The HPV E2 protein is a DNA-binding protein with two conserved functional domains. The N-terminal has the transactivation domain, and the C-terminal has the DNA-binding domain. The two domains are connected by a flexible linker known as the “hinge region” (Figure 3A) [19][20].
Figure 3. (A). Schematic structure of the HPV16 E2 protein and its respective domains: transactivation, hinge, and DNA binding. (B). Ribbon representation of the HPV16 E2 transactivation domain crystal structure (PDB: 1DTO). (C). Ribbon representation of the crystal structure of HPV18 E2 DNA-binding domain as a dimer bound to E2 binding site 4 with a helix from each monomer interfaced with ACCG/CGGT motif (PDB: 1JJ4). (D). Homology model of the full-length HPV11 E2 protein monomer using Robetta Structure Prediction software from the University of Washington (25 April 2023).
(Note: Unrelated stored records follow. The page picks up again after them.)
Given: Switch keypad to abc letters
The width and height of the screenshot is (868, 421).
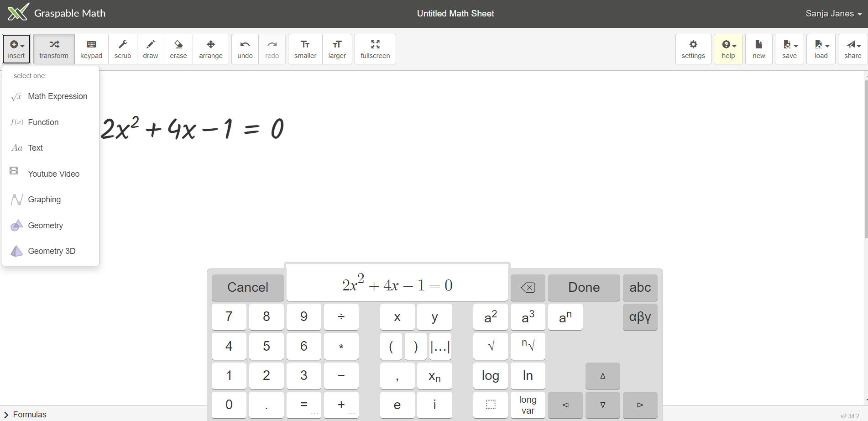Looking at the screenshot, I should [640, 287].
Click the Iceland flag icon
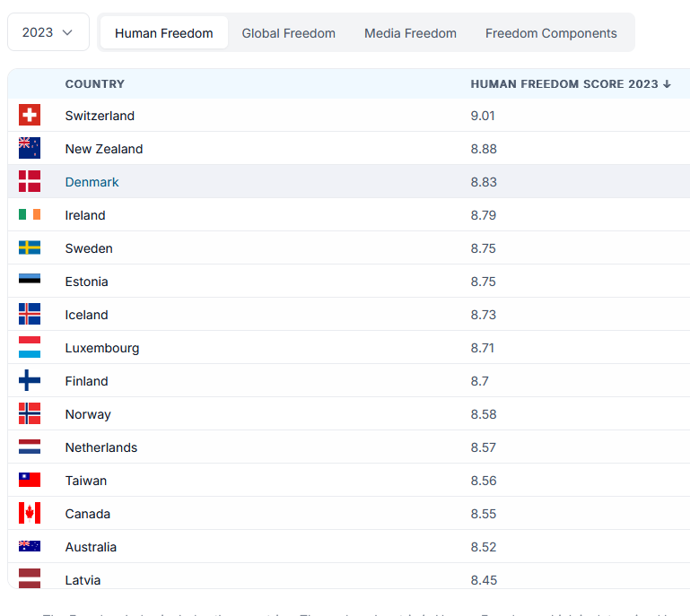690x616 pixels. (x=30, y=315)
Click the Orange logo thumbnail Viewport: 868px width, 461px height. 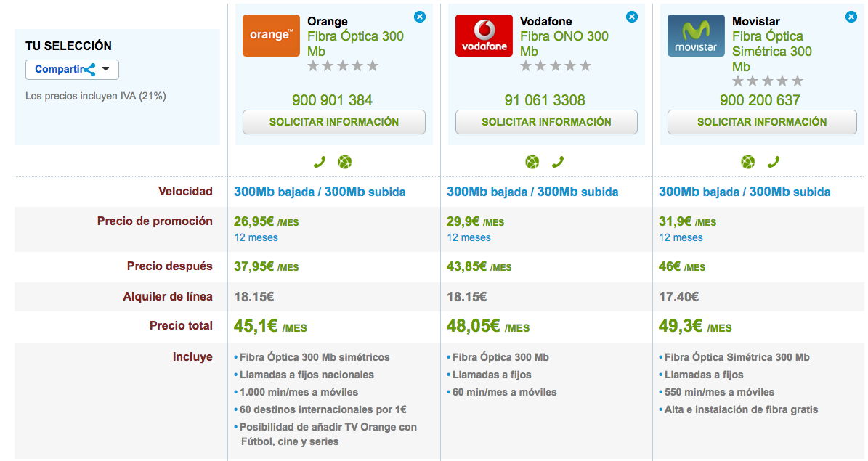(x=271, y=36)
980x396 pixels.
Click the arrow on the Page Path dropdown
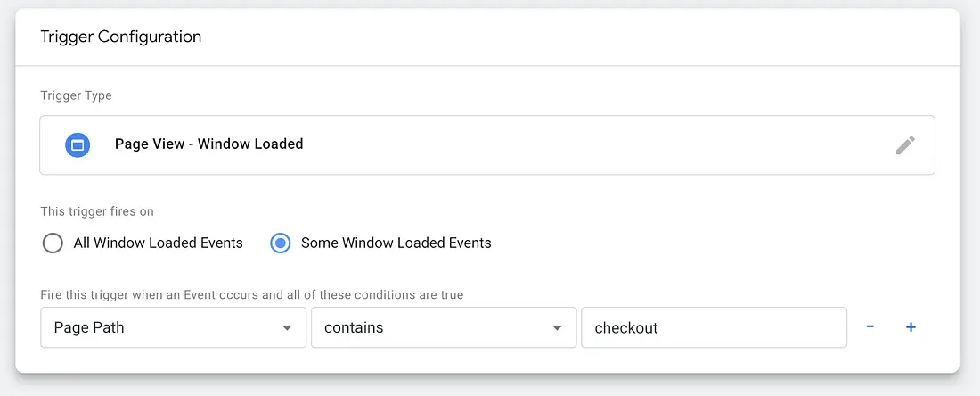coord(287,328)
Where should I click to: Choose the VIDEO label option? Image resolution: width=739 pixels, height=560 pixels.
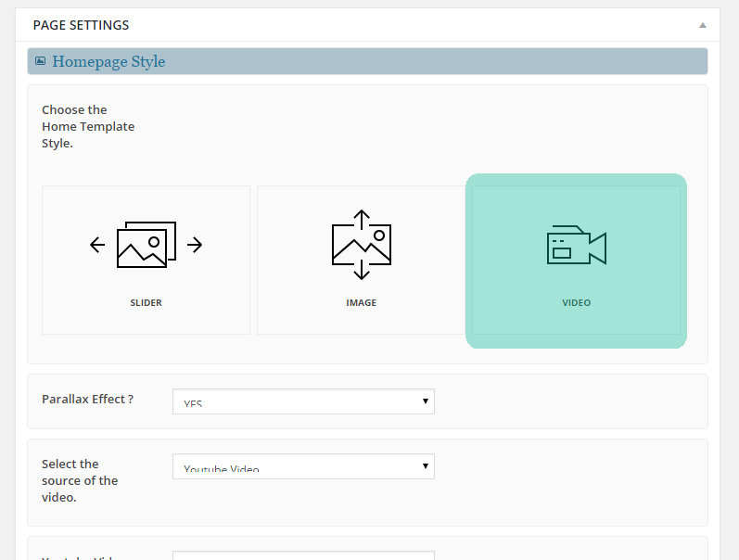point(576,303)
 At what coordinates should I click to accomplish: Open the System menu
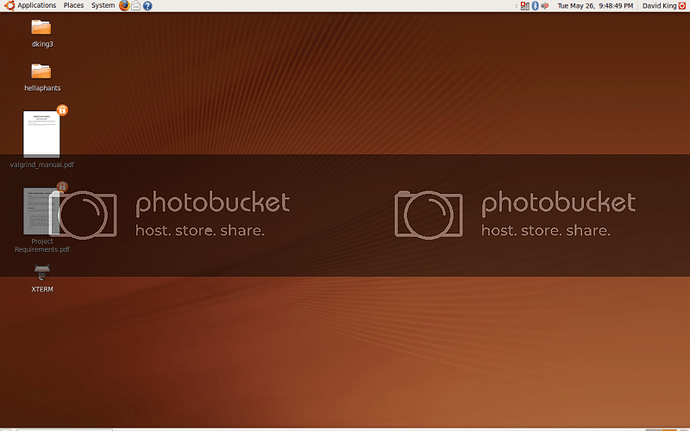point(103,6)
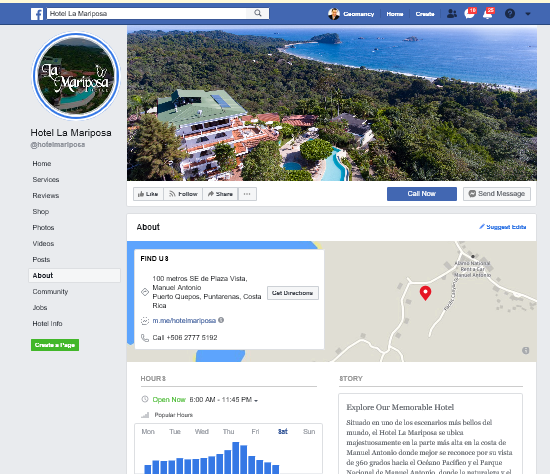Viewport: 550px width, 474px height.
Task: Open the notifications bell icon
Action: pyautogui.click(x=488, y=13)

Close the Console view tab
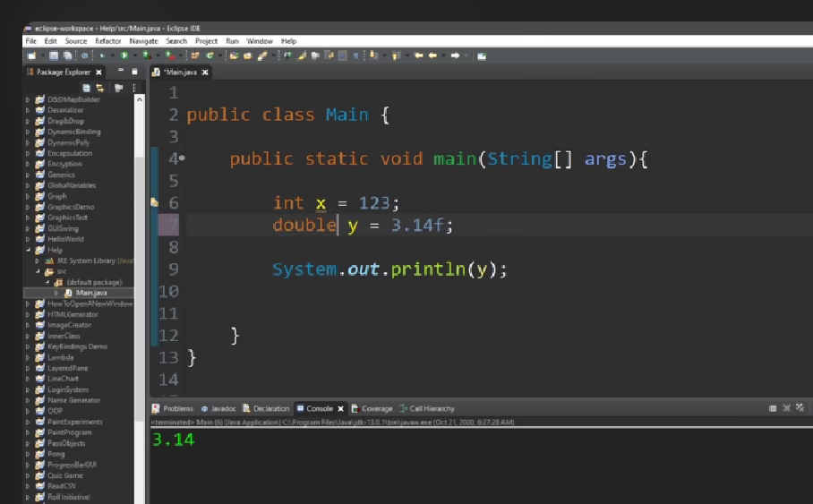(341, 408)
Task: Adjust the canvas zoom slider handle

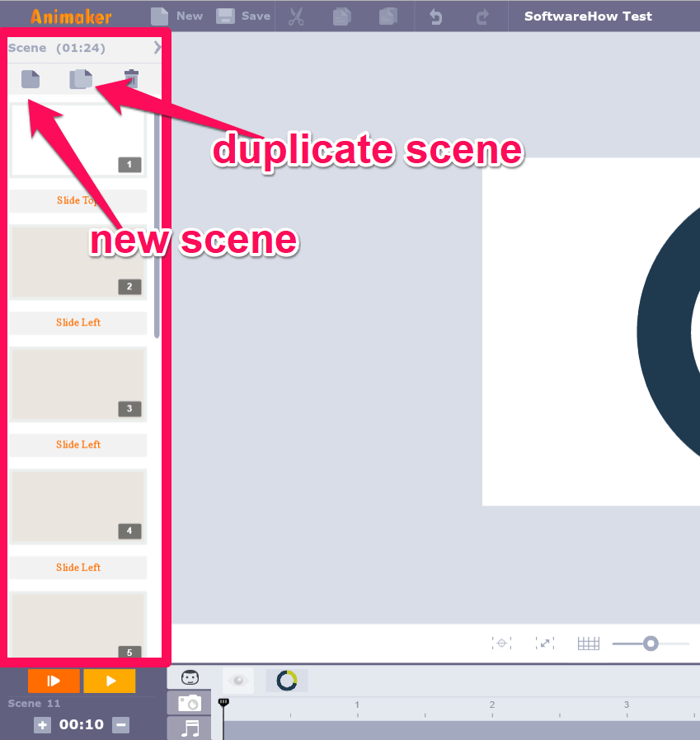Action: pos(651,644)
The transactivation domain is the largest, with approximately 200 amino acids, and is required for its replication, transactivation, and segregation functions (Figure 3B). The hinge region is serine–arginine-rich and serves as a linker between the two domains. Finally, the DNA-binding domain interacts with sequence-specific binding sites within the long control region (LCR) and binds as a dimer (Figure 3C) [21][22]. To date, the crystal structure of the full-length HPV E2 protein has yet to be determined.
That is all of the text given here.